The following charts were constructed from data generously provided by American Business Analytics and Research LLC.

Money Supply

While some people consider this a dry area of economic research, it is probably one of the most useful all purpose tools for investing. Since WWII there has not been one instance where the broad money supply significantly contracted that was not followed by a contraction in the economy. This measure is also predictive in identifying a weakening banking system. Up until 2006, the broadest measure of this was known as ‘M3’. The term ‘was’ is used because the Federal Reserve ceased publishing it as of March 23rd, 2006. Fortunately there are folks that continue to estimate and track M3. The adjacent chart shows the worst contraction in M3 since WWII – even though the Federal Reserve has been frenetically attempting to avoid a contraction by expanding the monetary base. This would seem to indicate that future economic reports will likely disappoint to the downside.

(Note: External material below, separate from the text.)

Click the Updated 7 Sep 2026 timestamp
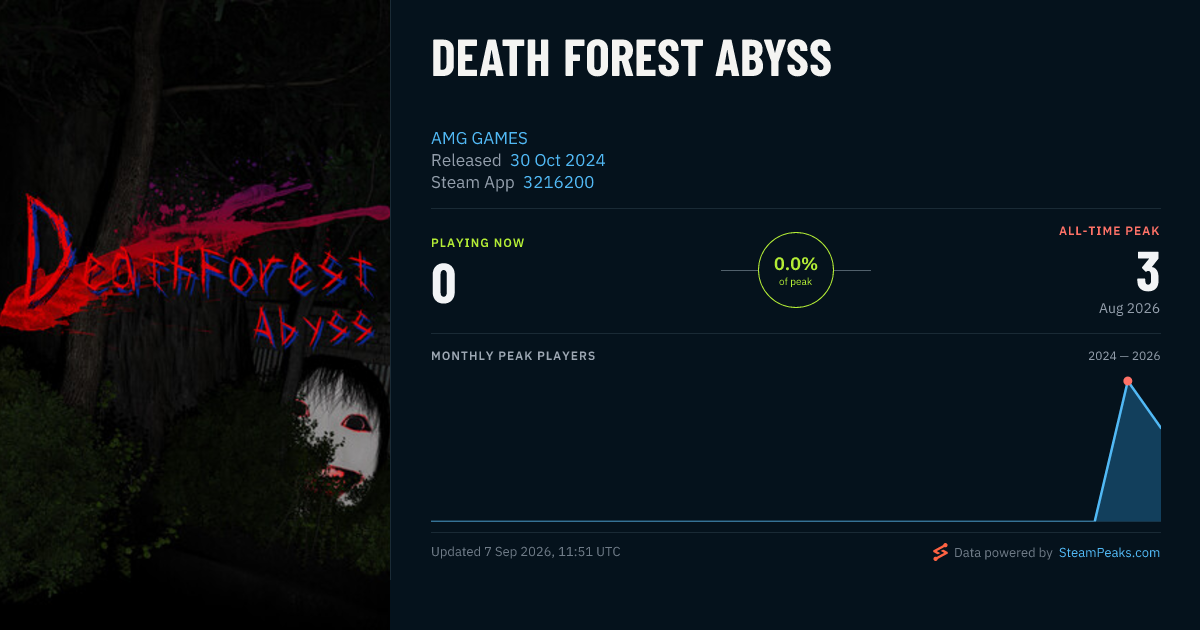1200x630 pixels. coord(526,552)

Annual US Money Supply Growth

Inflation

Once upon a time inflation was measured as an expansion of the monetary base by central banks, which then generally caused the money supply to increase and thus prices of virtually everything to rise – except the value of money itself. Some liken this process to turning precious stones to sand. It is hard to disagree with this analogy. The chart below details CPI-U which is the broadest measure of inflation. In the early 1980s the Bureau of Labor Statistics saw fit to begin tinkering with its construct. When the methodological changes are netted out, a striking disparity emerges. The adjusted, much higher, measurement is corroborated by the just released AAA ‘Your Driving Costs’ report which details that the average cost to own and operate a sedan rose 4.8% during 2009 – a year when reported CPI-U inflation averaged -0.34%. It also may be instructive when considering that the non-partisan Congressional Budget Office recently testified that the growth rate for health care costs averaged 8% for the past two decades. Perhaps health care costs are merely in line with actual inflation. The alternate data seems to show this. Wouldn’t it be terrible if the core reason for passing the recent health care legislation was based on erroneous expectations of what health care inflation should be?

Annual US Consumer Inflation

Unemployment

According to the April Bureau of Labor Statistics report the official unemployment rate (known to data nerds as U3) is at 9.9%. This number probably rings a bell as it is what the general media frequently quotes.

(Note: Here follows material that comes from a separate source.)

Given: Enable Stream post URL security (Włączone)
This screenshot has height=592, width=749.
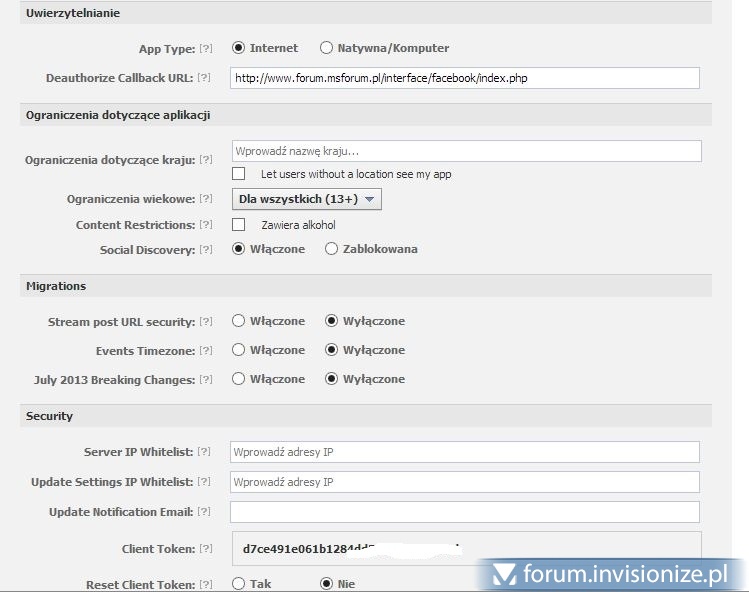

Unemployment Rate vs. ABA&R Alternate

Less well known is the so called U6 measurement. This is the sum of U3 (the ‘official rate’ quoted above) plus ‘discouraged workers’ and those only working ‘part-time’. This broadened measure of unemployment is currently 17.2%.

However, this is where the frog begins to boil. The current definition of a discouraged worker is a person who has not found work during the past month and has stopped looking. Prior to 1994, a discouraged worker was defined as a person who had not found work within the last 12 months and has stopped looking. The effect of the current method is to understate the number of people actually out of work.

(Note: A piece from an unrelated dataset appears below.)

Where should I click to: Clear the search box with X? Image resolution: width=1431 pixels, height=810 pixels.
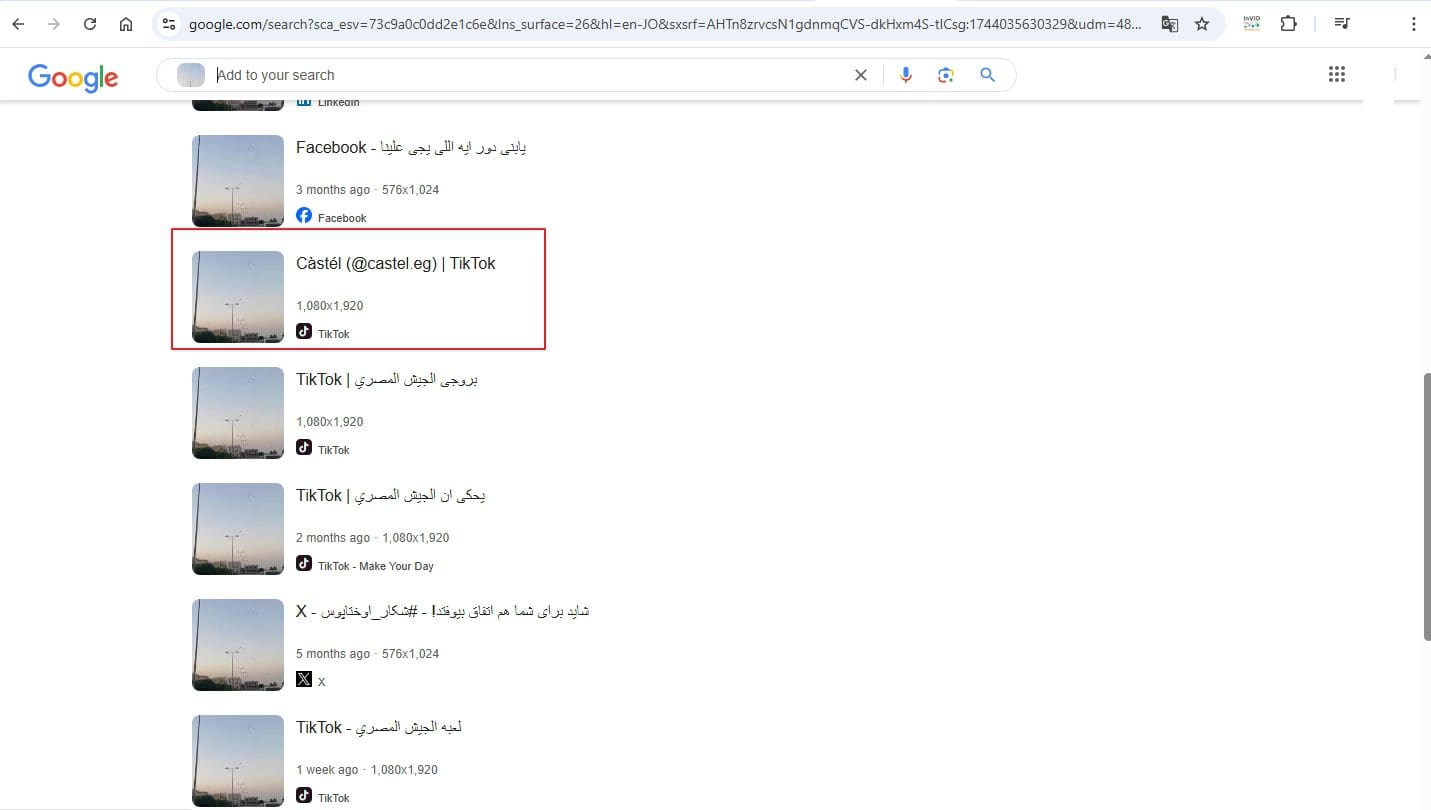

When U6 is adjusted back to the more conservative 1994 standards real unemployment would be more properly quoted at ~22%. This implies that we are quickly closing the gap on unemployment rates last seen during the Great Depression. At that time unemployment ‘officially’ rose as high as 25%. It should be noted that during the Great Depression about 27% of the US working age population worked on farms – today that number is just 2%. Thus it could be argued that controlling for this massive disparity in the farm portion of the workforce that unemployment during the Great Depression effectively peaked in the 30-35% range. So, where are the soup lines of the 1930s? One only needs to look at the May 4th report from the USDA which identifies 40 MILLION individuals reportedly on the Supplemental Nutrition Assistance Program (otherwise known as food stamps).

In short, when the many and various adjustments to economic data series are ignored, we become no better than the frog that does not realize what is happening while its environment boils it to death.